Former Inmate Sentenced to 19 Months in Prison for Role in Scheme to use Drones to Smuggle Contraband into Fort Dix Federal Prison

DOJ Press

NEWARK, N.J. – A Union County, New Jersey, man was sentenced today to 19 months in prison for his role in a scheme to use drones to smuggle contraband, including cell phones and tobacco, into the federal correctional facility at Fort Dix, U.S. Attorney Philip R. Sellinger announced.

Johansel Moronta, 29, of Linden, New Jersey, a former inmate at Fort Dix, previously pleaded guilty by videoconference before U.S. District Judge Madeline Cox Arleo to an information charging him with one count of possessing and obtaining contraband while in prison. Moronta, who had been released from custody several months after the offense occurred and was on federal supervised release thereafter, also pleaded guilty to violating the terms of his supervised release. 

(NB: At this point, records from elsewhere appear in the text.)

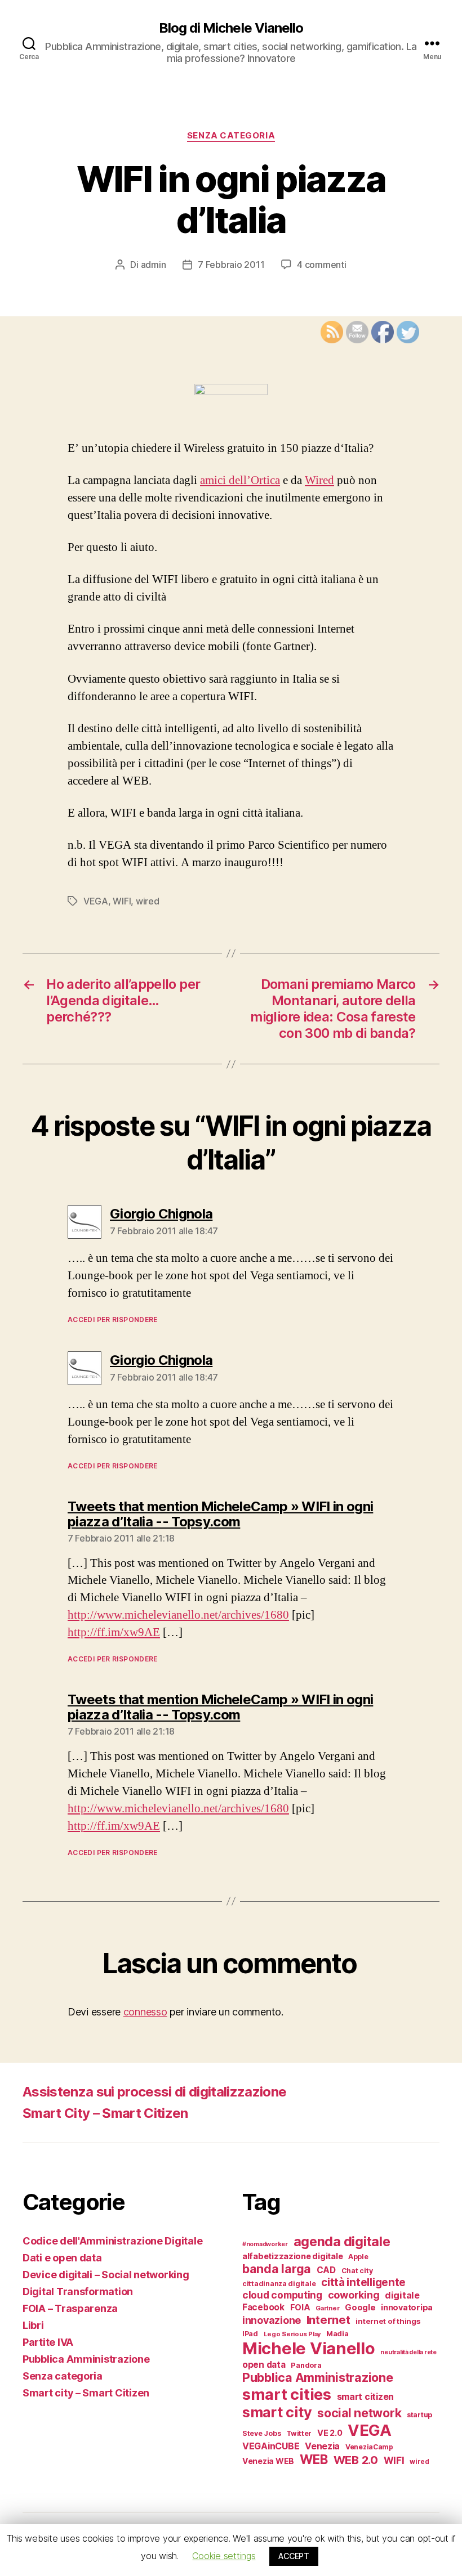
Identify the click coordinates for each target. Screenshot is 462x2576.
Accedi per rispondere (113, 1319)
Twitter (299, 2433)
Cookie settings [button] (223, 2555)
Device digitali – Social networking (106, 2275)
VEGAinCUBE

Another former federal inmate, Jason Arteaga-Loayza, previously pleaded guilty to his participation in the scheme as well as to distributing narcotics and was sentenced in September 2021 to 43 months in prison by U.S. District Judge Susan D. Wigenton. Two other men, Adrian Goolcharran, aka “Adrian Ahoda,” aka “Adrian Ajoda,” aka “Adrian Ajodha,” and Nicolo Denichilo, also have been charged with participating in the scheme to use drones to smuggle contraband into Fort Dix prison.


According to the documents filed in this case and statements made in court:

Moronta, an inmate at Fort Dix from April 2018 to March 2019, participated in multiple drone deliveries of contraband into Fort Dix while incarcerated. Between October 2018 and June 2019, Arteaga-Loayza arranged for Goolcharran, with Denichilo’s assistance, to fly drones over Fort Dix and drop packages of contraband – including cell phones, cell phone accessories, tobacco, weight loss supplements, eyeglasses – into the prison, where Moronta took possession of the contraband and helped sell it to inmates for a profit.

Moronta admitted in court that, on Oct. 30, 2018, he received a bag dropped by a drone onto the roof of a housing unit at FCI Fort Dix which contained contraband tobacco, cellphone chargers and charging cables. Prison officials recovered that bag which contained 127 bags of Bugler tobacco, 10 cell phone chargers and 10 USB charging cables. Moronta also admitted to possessing a contraband cell phone on that date, which he had used to coordinate the drone drop.  

In addition to the prison term, Judge Arleo sentenced Moronta to one year of supervised release.

U.S. Attorney Sellinger credited agents of the U.S. Department of Justice Office of the Inspector General, Cyber Investigations Office, under the direction of Special Agent in Charge Keith A. Bonanno; the U.S. Air Force Office of Special Investigations, Detachment 307, under the direction of Superintendent Nicholas Kaplan; and the U.S. Department of Transportation Office of Inspector General, Northeast Region, under the direction of Acting Special Agent in Charge Joseph Harris, with the investigation leading to today’s sentencing.

He also thanked Federal Bureau of Prisons personnel at Fort Dix; special agents of the FBI; special agents of the U.S. Attorney’s Office; and officers with the Pemberton Borough Police Department; the Pemberton Township Police Department; and Chesterfield Township Police Department, for their assistance.

The government is represented by Assistant U.S. Attorney Mark J. McCarren of the U.S. Attorney’s Office’s Special Prosecutions Division in Newark.

The charges and allegations contained in the criminal complaints issued against the remaining defendants are merely accusations, and they are presumed innocent unless and until proven guilty.